ON June 27, a new night train service provided by Swedish long-distance private operator Snälltåget will depart from Stockholm to Berlin. It will be the first night train that runs in regular traffic between Sweden, Denmark and Germany since the 1990s.

On June 15, Midnight Trains announced plans to offer night trains between France and other countries, and on the same day, two other new entrants, Midnight Express and European Sleeper, announced plans to pool their respective efforts to offer a Brussels - Amsterdam - Berlin - Prague overnight service.

Clearly, private investors believe in night trains, and this will lead to modal shift. But more night time routes could be commercially viable if only the high barriers to entry were removed.

Night trains will not grow unless they are demand driven and passenger centric. The default setting should be commercially driven open-access, which by operating in an innovative market, will ensure operators can adapt to changing mobility needs.

The EU and its member states are best placed to remove the barriers to entry by:

  • reducing track access charges on a permanent basis, in line with recent EU Regulation 2020/1429
  • enabling fair access to rolling stock: non-discriminatory financing conditions for lease or acquisition while usable second-hand rolling stock must be made available, and
  • introducing “impartial retail”. That means making all night trains services easy to search and book through all rail ticket sales channels.

If cross-border night trains can be done in a commercial manner, as Snälltåget and others plan to demonstrate, it makes no sense for some member states to close any potential market by paying a subsidy to the dominant operator.
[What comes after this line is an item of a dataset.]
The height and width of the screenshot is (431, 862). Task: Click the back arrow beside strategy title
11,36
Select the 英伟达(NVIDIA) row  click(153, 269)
The Netherlands is a good example of how not to do it with the government already paying subsidies to incumbents Netherlands Railways (NS) and ÖBB Nightjet.
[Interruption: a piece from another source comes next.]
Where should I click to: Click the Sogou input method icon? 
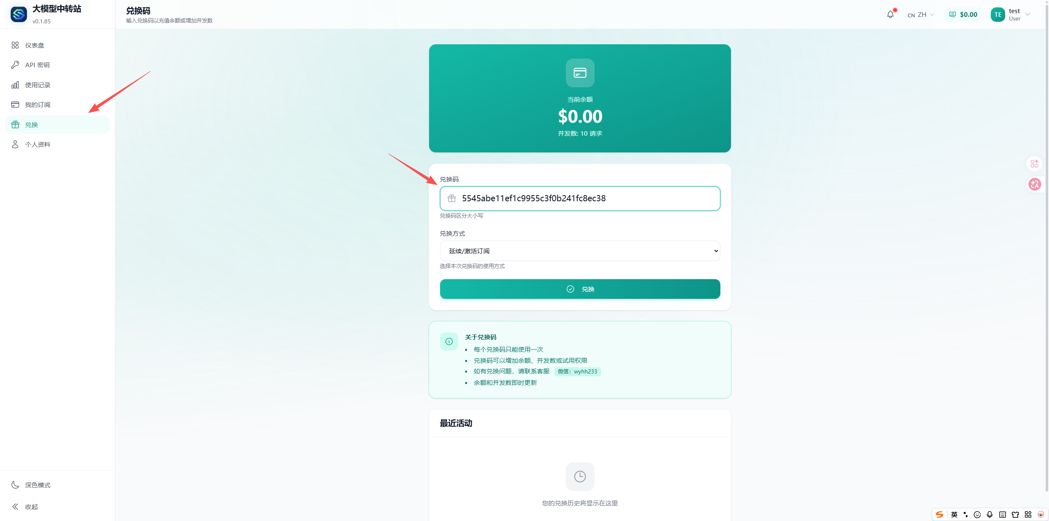940,514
Such preferential treatment means that incumbents in collaboration with Austrian Federal Railways (ÖBB) believe they will be in pole position to win all the major night train PSOs in any competitive tender. Alternatively, they may yet follow ÖBB Nightjet’s strategy and get them directly awarded, which still possible until 2023.

Coupled with the fact that any night train PSO will kick out any future open-access night train on the same route due to the Economic Equilibrium Test, it is no wonder that incumbents are lobbying so hard for night train PSOs right now: it is not because they want to serve passengers or achieve modal shift, it is a major attempt at protectionism.
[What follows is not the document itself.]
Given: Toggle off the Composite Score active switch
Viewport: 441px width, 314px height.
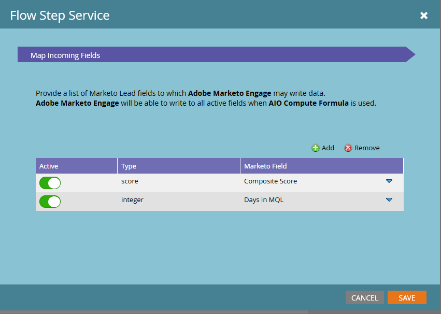Looking at the screenshot, I should point(50,183).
Alas, unjustified PSOs for long-distance rail traffic will stifle the innovation necessary to take on other less sustainable transport modes. EU member states that are now suggesting cross-border PSOs for long distance passenger rail (including night trains) might be thinking that this is just a temporary solution necessary to get the connections started. However, they will find that once the PSO begins, it will be extremely hard to turn back the clock: public money will scare off any private investment by new entrants, leaving member states entirely dependent on incumbents for night trains which, in turn, have no intention of ever transferring to open-access. This is a huge risk that must be averted.

Instead, top priority must be given to facilitate the conditions for more open-access by embracing the three points above. Only then will the conditions be right to secure meaningful modal shift.